Return each line of the data below that contains the string "LinkedIn".

*SUPPLIED DATA*:
::::::::

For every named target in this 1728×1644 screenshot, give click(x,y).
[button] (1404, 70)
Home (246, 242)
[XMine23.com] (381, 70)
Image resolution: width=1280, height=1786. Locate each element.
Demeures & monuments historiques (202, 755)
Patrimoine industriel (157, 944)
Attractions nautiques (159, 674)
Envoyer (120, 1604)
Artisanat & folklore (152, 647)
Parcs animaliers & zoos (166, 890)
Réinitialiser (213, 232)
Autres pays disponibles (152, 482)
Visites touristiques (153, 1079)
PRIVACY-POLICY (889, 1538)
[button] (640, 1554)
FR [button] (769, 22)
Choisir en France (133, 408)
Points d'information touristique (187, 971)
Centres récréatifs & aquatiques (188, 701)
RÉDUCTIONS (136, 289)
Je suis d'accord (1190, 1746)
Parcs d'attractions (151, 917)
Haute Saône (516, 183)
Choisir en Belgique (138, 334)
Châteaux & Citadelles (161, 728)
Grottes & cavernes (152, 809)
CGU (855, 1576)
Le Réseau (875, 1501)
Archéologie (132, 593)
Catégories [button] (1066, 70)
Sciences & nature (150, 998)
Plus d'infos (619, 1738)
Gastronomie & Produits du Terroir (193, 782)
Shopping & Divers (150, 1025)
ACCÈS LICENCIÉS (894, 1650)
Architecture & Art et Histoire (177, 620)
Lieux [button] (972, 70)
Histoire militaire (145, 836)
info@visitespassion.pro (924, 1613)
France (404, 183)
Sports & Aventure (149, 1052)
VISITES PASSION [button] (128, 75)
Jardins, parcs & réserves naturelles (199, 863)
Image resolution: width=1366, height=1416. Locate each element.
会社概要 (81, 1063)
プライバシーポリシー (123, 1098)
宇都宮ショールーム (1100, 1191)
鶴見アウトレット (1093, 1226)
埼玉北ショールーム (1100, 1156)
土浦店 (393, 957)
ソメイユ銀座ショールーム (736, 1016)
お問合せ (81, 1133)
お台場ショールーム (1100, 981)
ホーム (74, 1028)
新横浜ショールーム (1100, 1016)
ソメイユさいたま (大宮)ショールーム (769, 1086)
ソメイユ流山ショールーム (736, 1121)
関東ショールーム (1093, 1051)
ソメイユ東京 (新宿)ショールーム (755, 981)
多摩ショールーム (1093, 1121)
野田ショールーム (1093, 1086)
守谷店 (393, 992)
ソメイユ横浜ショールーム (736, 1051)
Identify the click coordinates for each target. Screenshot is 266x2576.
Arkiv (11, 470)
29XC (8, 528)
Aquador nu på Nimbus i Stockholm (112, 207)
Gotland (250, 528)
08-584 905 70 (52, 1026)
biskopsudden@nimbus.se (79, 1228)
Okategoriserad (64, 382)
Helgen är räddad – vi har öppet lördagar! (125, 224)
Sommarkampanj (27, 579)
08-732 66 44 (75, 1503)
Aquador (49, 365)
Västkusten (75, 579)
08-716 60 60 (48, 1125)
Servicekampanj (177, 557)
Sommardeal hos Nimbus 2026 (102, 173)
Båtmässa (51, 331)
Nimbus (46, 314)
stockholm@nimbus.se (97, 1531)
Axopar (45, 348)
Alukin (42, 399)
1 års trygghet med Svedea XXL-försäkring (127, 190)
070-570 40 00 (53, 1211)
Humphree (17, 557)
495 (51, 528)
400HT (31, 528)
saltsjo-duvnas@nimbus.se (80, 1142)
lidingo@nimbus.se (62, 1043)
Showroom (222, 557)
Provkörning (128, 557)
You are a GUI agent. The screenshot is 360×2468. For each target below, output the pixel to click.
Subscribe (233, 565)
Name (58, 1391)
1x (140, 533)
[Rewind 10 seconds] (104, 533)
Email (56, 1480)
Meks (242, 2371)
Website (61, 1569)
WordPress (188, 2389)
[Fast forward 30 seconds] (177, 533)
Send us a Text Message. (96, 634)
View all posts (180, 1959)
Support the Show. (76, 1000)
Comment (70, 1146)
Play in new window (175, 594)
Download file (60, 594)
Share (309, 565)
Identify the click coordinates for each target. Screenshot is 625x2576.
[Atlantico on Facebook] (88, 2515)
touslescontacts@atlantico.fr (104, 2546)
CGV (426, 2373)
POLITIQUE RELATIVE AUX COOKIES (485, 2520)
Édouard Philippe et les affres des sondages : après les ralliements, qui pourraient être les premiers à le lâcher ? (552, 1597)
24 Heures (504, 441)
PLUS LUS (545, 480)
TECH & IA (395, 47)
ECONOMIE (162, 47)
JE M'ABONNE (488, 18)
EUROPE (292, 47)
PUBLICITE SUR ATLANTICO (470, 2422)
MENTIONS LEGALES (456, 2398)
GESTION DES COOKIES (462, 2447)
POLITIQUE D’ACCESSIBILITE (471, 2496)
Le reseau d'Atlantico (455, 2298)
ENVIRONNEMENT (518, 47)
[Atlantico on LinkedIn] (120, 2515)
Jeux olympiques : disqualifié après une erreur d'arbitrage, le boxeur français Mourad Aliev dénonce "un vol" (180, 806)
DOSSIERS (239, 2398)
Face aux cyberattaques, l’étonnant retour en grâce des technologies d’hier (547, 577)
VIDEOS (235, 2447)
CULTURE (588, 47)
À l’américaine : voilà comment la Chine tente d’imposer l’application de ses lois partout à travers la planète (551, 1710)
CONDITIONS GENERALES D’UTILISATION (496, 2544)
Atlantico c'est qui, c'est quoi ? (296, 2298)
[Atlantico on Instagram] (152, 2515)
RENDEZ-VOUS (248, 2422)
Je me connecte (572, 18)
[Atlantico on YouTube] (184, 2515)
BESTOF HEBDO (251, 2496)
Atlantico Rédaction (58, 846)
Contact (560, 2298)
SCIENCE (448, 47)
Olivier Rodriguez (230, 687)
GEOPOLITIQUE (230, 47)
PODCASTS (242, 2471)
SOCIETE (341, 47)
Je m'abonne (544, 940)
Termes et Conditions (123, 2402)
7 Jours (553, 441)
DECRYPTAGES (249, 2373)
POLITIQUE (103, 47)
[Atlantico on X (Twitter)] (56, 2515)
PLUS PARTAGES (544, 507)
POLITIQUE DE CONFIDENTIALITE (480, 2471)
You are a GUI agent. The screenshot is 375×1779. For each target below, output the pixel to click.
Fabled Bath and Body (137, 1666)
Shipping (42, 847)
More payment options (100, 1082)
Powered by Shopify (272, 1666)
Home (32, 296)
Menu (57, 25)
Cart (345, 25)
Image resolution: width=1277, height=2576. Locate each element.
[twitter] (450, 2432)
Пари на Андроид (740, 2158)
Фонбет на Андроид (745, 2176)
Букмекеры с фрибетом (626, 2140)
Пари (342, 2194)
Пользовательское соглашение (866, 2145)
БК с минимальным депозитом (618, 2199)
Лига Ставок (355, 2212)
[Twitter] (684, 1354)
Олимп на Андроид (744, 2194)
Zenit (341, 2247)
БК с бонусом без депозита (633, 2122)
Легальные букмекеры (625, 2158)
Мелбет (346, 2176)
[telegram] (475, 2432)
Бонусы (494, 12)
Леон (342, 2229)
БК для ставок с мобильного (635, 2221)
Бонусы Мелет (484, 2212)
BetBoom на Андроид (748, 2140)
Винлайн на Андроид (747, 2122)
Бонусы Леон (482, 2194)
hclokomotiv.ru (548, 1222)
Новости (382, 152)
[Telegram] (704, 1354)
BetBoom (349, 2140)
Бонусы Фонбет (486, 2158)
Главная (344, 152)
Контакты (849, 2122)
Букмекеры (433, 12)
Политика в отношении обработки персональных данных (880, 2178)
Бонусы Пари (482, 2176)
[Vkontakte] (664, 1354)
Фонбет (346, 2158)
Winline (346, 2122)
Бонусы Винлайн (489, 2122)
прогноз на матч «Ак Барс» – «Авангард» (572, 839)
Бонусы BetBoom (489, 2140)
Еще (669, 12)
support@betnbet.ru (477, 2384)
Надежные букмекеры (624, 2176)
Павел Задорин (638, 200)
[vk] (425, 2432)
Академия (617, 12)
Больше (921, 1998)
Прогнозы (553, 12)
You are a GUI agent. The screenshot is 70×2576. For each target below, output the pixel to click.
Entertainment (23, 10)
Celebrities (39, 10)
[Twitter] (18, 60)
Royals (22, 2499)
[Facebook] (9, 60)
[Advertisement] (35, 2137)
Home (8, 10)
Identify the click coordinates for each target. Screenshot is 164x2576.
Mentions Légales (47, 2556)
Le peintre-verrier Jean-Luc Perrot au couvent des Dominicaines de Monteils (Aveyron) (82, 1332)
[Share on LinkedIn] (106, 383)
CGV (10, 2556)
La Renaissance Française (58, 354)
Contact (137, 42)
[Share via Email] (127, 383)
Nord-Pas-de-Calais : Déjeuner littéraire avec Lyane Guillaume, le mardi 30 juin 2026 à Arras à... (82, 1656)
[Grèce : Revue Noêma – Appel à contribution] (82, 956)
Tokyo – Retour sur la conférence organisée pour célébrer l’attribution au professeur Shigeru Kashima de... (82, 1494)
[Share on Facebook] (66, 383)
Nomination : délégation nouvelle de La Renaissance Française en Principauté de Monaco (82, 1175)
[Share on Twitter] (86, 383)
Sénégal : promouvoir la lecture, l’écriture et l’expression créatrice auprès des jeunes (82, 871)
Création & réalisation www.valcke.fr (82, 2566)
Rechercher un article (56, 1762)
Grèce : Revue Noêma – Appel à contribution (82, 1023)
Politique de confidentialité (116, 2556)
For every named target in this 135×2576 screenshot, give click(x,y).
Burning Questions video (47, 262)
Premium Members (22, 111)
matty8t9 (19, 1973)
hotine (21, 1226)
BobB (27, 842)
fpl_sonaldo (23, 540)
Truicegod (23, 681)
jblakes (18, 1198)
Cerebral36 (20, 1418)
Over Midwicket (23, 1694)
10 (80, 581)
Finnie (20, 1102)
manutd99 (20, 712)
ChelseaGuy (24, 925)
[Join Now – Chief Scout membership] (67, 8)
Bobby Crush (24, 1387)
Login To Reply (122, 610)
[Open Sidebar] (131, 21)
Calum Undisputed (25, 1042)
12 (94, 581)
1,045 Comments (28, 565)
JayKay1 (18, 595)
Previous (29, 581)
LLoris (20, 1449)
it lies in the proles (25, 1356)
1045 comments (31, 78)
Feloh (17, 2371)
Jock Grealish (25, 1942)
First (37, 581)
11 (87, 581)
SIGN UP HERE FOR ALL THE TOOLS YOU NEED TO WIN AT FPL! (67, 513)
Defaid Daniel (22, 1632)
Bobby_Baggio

::::::::

*ANSWER TO THE PROBLEM*:
[Atlantico on LinkedIn] (120, 2515)
[Share on LinkedIn] (106, 383)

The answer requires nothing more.